Однако не всегда ребенку одинаково легко удается достигнуть успешных результатов. Мы наблюдали ряд случаев, когда ребенок, изобретавший способ отрывать бумажки по количеству содержа­щихся в данном числе единиц, затем складывал все эти бумажки в одну общую кучу и оказывался в весьма затруднительном по­ложении, когда ему надо было воспроизвести друг за другом про­читанные цифры. В таких случаях требовалось еще второе изобретение, чтоб задача стала осуществимой: ребенок должен был догадаться раскладывать нарванные им бумажки по отдельным кучкам, а затем подсчитывать их по порядку; в таком случае за­дача исполнялась хорошо.

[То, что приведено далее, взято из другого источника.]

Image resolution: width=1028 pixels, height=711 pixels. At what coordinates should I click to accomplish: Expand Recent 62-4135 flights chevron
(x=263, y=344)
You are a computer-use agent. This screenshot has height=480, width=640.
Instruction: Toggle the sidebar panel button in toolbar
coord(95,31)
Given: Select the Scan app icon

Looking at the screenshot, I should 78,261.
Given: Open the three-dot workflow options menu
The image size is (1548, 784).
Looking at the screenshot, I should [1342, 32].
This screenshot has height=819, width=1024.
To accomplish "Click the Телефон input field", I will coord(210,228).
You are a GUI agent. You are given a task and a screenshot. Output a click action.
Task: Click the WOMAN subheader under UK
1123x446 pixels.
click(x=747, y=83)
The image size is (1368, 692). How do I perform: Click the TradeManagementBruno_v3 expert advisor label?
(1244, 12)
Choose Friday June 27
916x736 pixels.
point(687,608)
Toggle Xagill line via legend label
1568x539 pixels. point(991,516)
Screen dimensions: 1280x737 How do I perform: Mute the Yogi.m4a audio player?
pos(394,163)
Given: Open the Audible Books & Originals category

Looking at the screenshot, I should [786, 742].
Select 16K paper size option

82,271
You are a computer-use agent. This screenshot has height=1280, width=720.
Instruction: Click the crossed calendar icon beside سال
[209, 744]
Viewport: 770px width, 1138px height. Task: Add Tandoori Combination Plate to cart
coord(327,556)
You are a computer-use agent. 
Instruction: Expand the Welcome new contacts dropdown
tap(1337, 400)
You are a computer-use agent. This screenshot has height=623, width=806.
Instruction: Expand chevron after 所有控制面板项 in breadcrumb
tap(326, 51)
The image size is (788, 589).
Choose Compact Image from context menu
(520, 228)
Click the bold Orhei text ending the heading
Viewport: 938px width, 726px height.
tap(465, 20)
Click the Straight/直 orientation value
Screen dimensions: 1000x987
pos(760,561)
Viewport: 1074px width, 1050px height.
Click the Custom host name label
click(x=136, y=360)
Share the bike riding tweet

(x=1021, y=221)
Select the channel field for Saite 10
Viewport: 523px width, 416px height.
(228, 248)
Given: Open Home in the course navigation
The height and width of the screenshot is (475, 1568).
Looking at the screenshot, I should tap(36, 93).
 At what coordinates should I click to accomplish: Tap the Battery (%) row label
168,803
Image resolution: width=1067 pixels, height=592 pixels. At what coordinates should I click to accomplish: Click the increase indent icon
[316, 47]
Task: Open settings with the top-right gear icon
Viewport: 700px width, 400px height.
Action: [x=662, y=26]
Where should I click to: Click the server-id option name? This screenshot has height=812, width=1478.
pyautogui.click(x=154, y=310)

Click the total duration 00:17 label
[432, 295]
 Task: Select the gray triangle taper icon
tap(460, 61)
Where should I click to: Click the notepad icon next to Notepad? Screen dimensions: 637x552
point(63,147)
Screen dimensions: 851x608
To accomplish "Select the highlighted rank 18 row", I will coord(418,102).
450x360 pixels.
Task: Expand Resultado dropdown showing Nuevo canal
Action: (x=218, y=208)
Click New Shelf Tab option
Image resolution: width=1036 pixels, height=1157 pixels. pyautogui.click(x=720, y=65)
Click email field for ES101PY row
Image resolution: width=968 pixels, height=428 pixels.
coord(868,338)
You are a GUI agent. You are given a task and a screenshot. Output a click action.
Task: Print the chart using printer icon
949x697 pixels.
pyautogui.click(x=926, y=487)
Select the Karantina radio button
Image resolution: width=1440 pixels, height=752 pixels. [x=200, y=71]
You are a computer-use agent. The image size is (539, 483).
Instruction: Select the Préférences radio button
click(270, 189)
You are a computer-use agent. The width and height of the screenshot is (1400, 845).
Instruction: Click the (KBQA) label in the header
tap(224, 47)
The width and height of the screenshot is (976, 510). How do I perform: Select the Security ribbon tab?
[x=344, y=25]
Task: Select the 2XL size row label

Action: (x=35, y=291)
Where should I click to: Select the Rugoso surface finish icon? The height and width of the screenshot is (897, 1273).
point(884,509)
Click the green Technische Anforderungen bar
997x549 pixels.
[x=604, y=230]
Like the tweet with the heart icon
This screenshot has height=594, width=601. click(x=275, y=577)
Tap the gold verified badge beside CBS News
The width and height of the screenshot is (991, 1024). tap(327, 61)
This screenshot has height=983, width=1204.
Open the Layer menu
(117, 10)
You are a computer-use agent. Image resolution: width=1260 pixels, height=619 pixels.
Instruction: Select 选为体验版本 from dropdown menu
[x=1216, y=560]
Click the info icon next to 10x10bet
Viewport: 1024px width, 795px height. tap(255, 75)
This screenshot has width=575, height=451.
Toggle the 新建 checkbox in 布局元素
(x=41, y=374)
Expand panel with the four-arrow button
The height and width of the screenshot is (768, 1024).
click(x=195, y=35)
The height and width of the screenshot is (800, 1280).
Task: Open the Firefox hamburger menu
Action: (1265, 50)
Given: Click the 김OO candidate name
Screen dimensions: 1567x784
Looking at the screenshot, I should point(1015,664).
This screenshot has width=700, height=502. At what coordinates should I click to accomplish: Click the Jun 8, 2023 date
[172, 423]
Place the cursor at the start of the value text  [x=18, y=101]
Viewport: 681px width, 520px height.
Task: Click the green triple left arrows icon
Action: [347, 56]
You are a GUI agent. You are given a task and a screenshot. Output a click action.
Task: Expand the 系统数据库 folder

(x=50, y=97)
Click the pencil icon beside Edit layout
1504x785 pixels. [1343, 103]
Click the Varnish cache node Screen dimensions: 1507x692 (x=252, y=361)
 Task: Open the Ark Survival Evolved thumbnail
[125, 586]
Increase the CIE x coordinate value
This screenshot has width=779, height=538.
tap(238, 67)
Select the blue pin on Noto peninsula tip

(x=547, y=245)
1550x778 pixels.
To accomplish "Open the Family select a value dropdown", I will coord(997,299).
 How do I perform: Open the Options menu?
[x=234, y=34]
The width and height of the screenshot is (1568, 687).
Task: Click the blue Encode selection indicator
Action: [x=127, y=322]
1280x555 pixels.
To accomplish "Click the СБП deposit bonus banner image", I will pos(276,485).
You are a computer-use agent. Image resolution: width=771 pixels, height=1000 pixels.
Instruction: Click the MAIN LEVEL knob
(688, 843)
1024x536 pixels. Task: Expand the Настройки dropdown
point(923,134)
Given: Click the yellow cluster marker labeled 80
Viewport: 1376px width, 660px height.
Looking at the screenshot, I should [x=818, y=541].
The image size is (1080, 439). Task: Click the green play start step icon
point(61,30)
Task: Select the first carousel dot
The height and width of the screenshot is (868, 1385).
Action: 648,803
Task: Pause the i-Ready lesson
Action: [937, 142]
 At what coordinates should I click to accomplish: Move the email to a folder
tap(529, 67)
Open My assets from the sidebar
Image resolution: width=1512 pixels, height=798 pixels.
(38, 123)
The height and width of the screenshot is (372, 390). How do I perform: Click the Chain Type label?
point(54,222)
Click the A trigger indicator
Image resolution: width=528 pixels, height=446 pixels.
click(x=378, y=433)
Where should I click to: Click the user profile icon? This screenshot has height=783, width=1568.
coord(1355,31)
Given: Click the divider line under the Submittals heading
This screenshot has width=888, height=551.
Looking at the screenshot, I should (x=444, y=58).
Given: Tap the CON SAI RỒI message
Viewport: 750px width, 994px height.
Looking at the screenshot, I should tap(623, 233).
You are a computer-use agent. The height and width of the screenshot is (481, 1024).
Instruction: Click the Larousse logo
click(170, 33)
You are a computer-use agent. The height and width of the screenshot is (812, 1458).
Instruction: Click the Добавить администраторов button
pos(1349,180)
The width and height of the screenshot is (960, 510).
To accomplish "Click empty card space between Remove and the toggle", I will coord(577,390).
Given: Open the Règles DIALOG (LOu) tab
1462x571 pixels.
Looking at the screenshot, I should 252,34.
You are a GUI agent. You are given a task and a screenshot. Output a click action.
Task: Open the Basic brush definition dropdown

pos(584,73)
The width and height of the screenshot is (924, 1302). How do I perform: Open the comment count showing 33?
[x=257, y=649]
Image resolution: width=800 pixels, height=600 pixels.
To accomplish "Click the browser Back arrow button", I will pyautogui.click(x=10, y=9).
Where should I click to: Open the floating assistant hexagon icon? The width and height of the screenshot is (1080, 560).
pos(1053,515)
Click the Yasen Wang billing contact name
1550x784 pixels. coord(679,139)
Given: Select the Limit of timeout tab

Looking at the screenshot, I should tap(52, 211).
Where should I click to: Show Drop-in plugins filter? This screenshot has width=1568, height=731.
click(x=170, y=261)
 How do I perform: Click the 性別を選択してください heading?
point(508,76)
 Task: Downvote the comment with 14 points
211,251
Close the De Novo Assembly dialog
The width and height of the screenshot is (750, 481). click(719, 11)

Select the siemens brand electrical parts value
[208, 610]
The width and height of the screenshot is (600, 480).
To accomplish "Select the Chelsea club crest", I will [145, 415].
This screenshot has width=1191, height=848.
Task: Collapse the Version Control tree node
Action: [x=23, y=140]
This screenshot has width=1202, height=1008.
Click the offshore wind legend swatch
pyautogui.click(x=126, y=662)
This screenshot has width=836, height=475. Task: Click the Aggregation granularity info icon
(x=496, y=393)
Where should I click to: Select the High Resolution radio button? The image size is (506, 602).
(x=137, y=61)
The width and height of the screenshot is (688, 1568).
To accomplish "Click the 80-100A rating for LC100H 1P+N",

Во всех этих опытах нужно отметить один существенный мо­мент: при переходе с системы непосредственного запоминания на систему «записи» с помощью определенных значков резко повы-

шалась «продукция» памяти — мы бы сказали, достигалась изве­стная фикция ее развития. Ребенок, который естественным спосо­бом непосредственного запечатлевзния удерживал 3 — 4 цифры, перейдя к «записи», естественно оказывается в состоянии «запом­нить» практически бесконечное число цифр, память его заменяет­ся новыми искусственными, им изобретенными приемами, начинает работать по-новому, количественно достигая максималь­ных результатов: для запоминания он отрывает и раскладывает по кучкам бумажки, пользуется спичками, перьями и т.д., отклады­вая каждый раз соответственное количество этих предметов.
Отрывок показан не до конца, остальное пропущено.